Jean-Claude Juncker, the European Commission president, has said he is confident Britain will not vote to leave the EU.
David Cameron’s motive in holding a referendum was to make Britain’s membership permanent, Mr Juncker said in an interview with a German newspaper.
“Brexit is not a question which arises, it’s not desired by the British,” Mr Juncker told Süddeutsche Zeitung newspaper.
“Cameron wants to dock his country permanently to Europe.”
Although the question of Britain’s EU membership is not officially on the agenda at the talks, it is likely to come up.
Mr Cameron’s bid to reform the EU gained a major boost last week when Mrs Merkel said treaty change was not impossible after meeting with him in Berlin.
Mr Juncker refused to comment on what reforms Mr Cameron might be seeking.
“The British have to say what they want themselves,” he said. “We will look at this with all serenity.”
He said it was up to the other member states to respond to Mr Cameron’s demands, rather than the European Commission.
“On this issue, the Commission is neither striker for defender,” he said in a footballing analogy. “It is for the European Council and the member states to deal with the British wish list.”
Mr Cameron was said to be “heartened” after his talks with Mrs Merkel last week but got a less positive response from Mr Hollande and the Polish Prime Minister, Ewa Kopacz.
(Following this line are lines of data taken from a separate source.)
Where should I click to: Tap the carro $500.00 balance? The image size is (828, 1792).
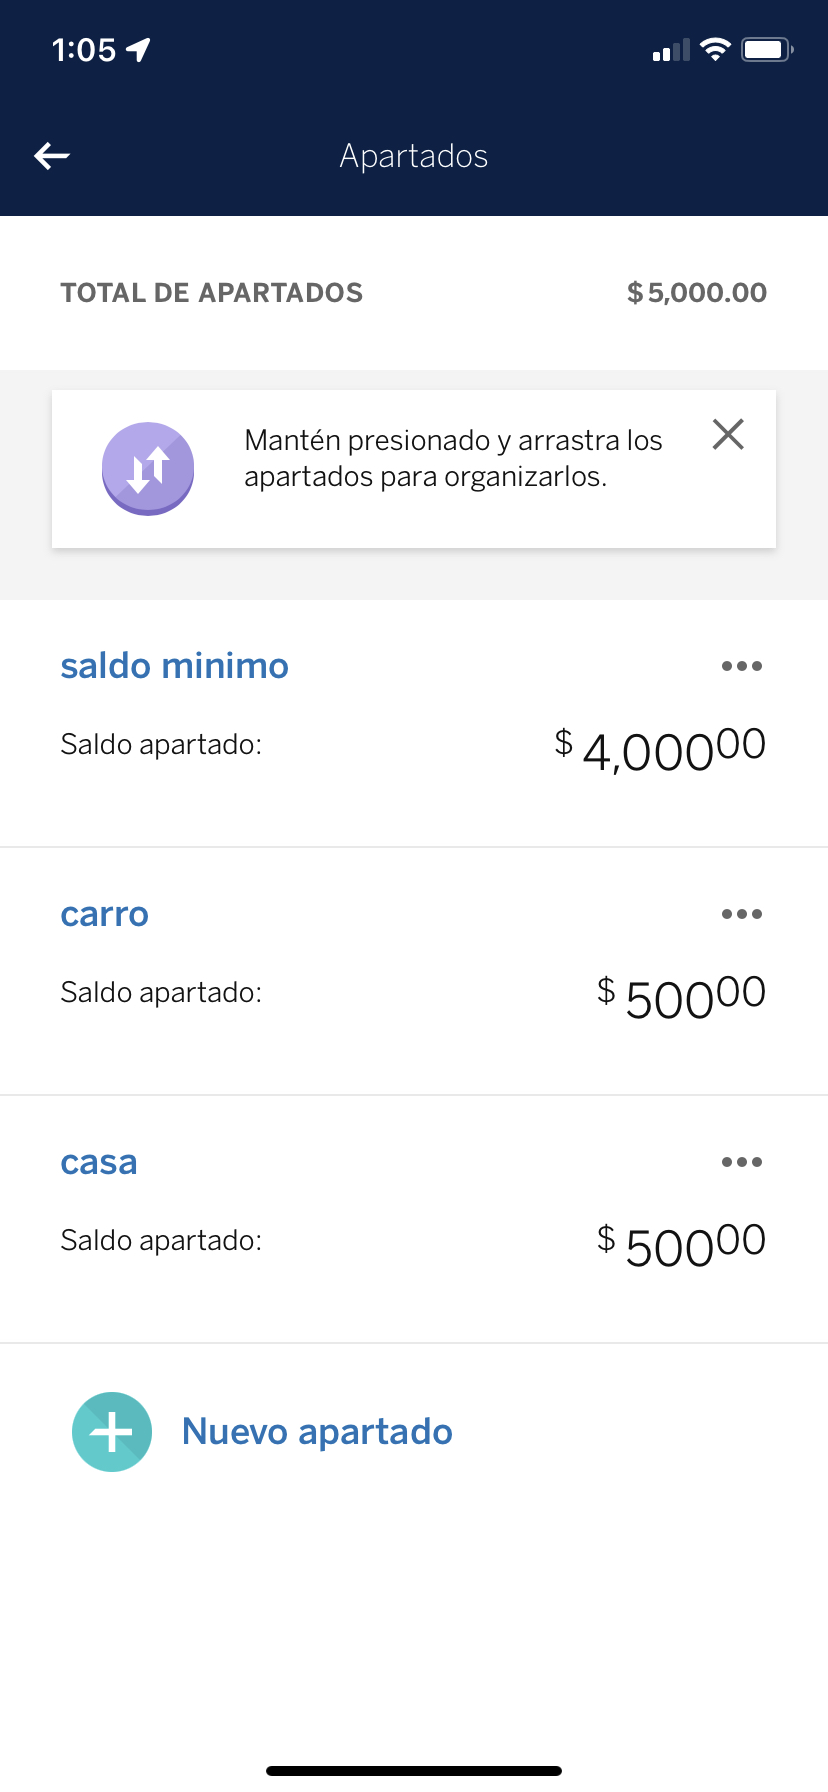coord(682,996)
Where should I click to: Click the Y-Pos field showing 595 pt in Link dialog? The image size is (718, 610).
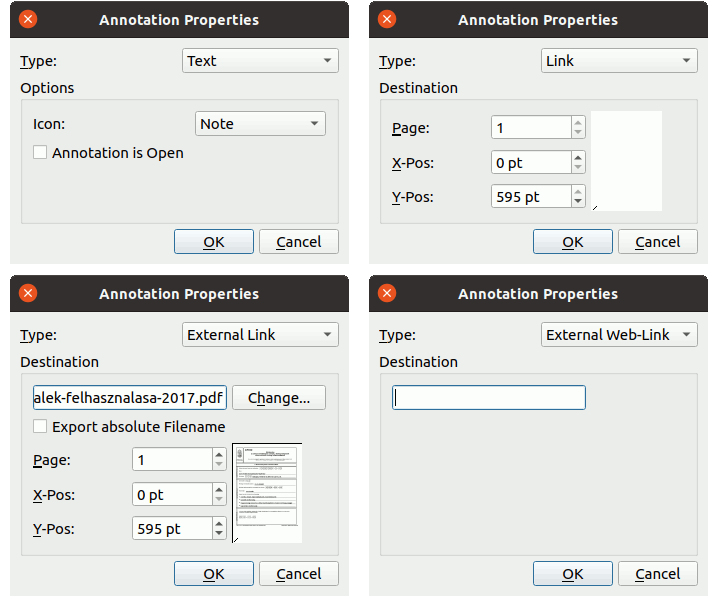[530, 197]
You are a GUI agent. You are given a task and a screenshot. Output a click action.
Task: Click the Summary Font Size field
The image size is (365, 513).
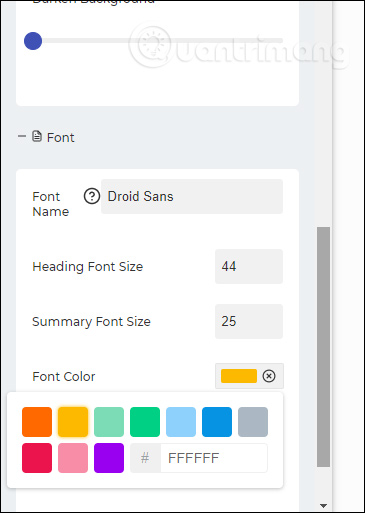click(249, 321)
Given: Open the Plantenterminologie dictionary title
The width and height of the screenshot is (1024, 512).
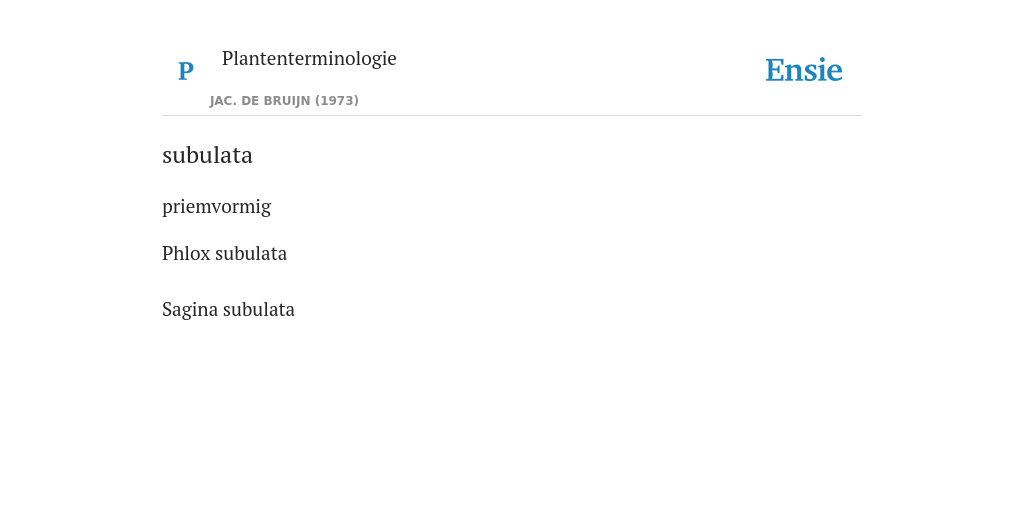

A close ally of Mrs Merkel on Monday cast doubt on whether treaty change would be possible before Britain’s referendum.
“I can’t see treaty change as a realistic option within the course of two years,” Norbert Röttgen, the chairman of the foreign affairs committee in the Bundestag.
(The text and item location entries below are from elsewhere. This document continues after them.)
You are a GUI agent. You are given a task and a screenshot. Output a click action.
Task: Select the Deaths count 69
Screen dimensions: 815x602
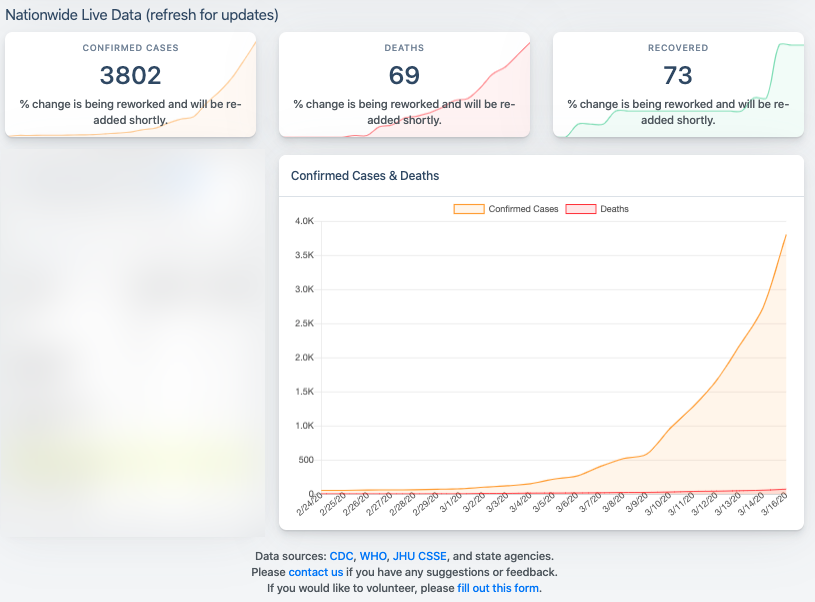[x=404, y=75]
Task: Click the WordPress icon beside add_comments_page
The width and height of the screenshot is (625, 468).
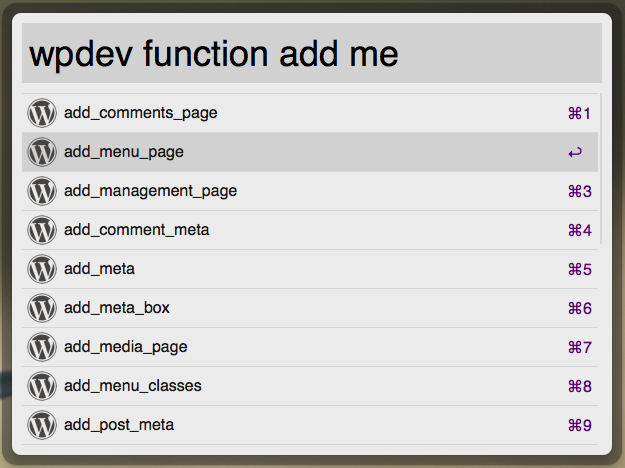Action: 42,113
Speaking in London, Mr Röttgen said Germany wanted to keep Britain in the EU but had to consider what was feasible.
Monday’s talks in Berlin will underline that Germany and France are forging ahead with closer integration.
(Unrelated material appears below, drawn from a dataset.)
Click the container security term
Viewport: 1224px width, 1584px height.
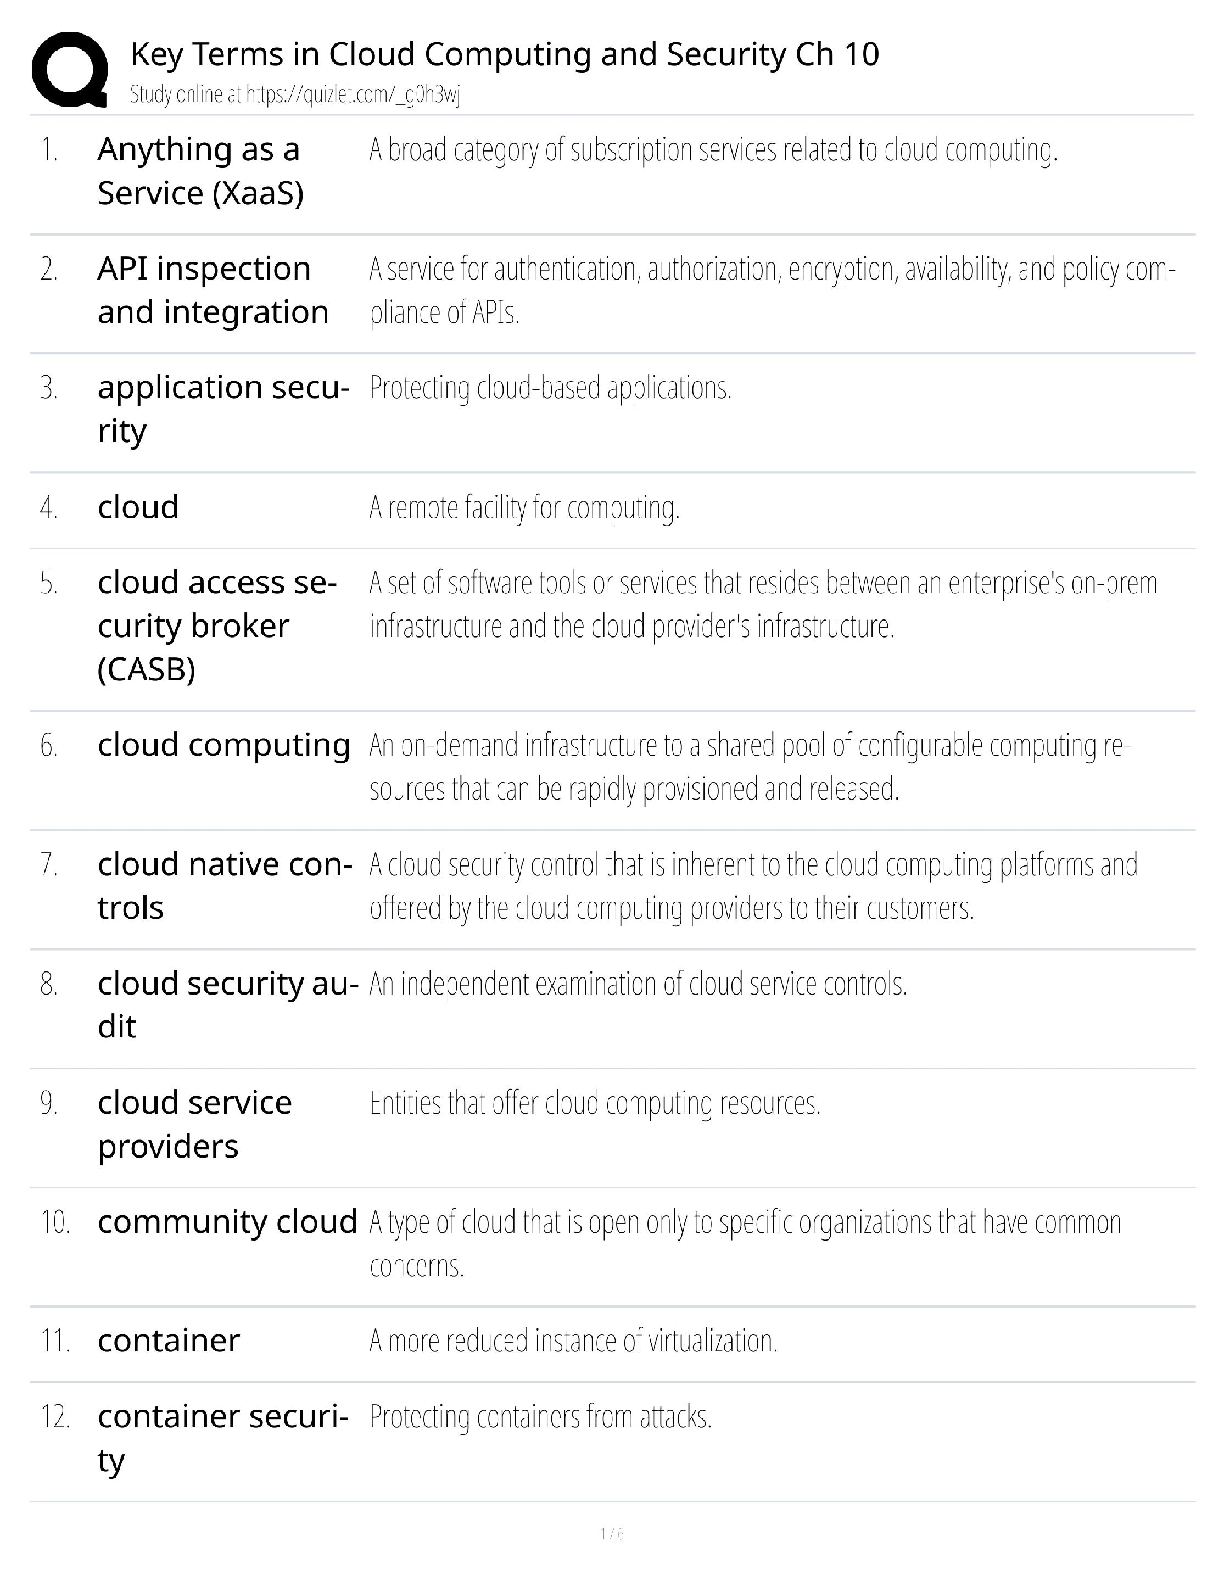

Even as Mr Cameron canvases leaders for support, Mrs Merkel and Mr Hollande are holding their own talks with the European Commission chief.
Officially the talks are supposed to focus on the EU’s digital strategy, but Mr Juncker admitted they could cover other subjects.
“Greece is not the core of the talks, but it would surprise me if it didn’t come up,” he said
Alexis Tsipras, the Greek Prime Minister, took a new hard line writing in Le Monde over the weekend, accusing Europe’s creditor powers of issuing “absurd demands”.
“I do not share this idea that we’d have fewer worries and constraints if Greece leaves the euro,” Mr Juncker said.
“I say to Mr Tsipras repeatedly, we’ve had an election in Greece, but there are 19 democracies in the eurozone. An election result must be taken note of, but you have to respect the sensitivities of other countries.”
But Mr Juncker did concede that bail-out conditions had caused hardship in Greece.
“We were too careless with regard to the social consequences of crisis policy in individual countries,” he said. “Anyone who doesn’t see there is a humanitarian crisis in Greece is deaf and blind to what is happening there. But that doesn’t mean we need a totally different policy.”
Mr Juncker took a harder line with Hungary, warning that it could be thrown out of the EU if it went ahead with proposals to reintroduce the death penalty.
“If Hungary wanted to introduce the death penalty, that would be a ground for divorce,” he said. “A reason for divorce! One of my political beliefs is that there shall be no death penalty. Anyone who introduces the death penalty has no place in the European Union.”
Mr Juncker stirred controversy recently when he greeted Viktor Orbán, Hungary’s Prime Minister, with the words “Hello dictator”.
Mr Orbán’s relations with other EU leaders have been strained for some time over his close ties with Russia and authoritian policies.
His government has stressed it has no plans to reintroduce the death penalty, and says it only broached the subject because of increased public debate surrounding it.
Mr Orban said late last week he is ready to talk with Brussels but “is against anyone driving the country out of the EU and Nato”.
“For us Hungarians they are our family,” he said.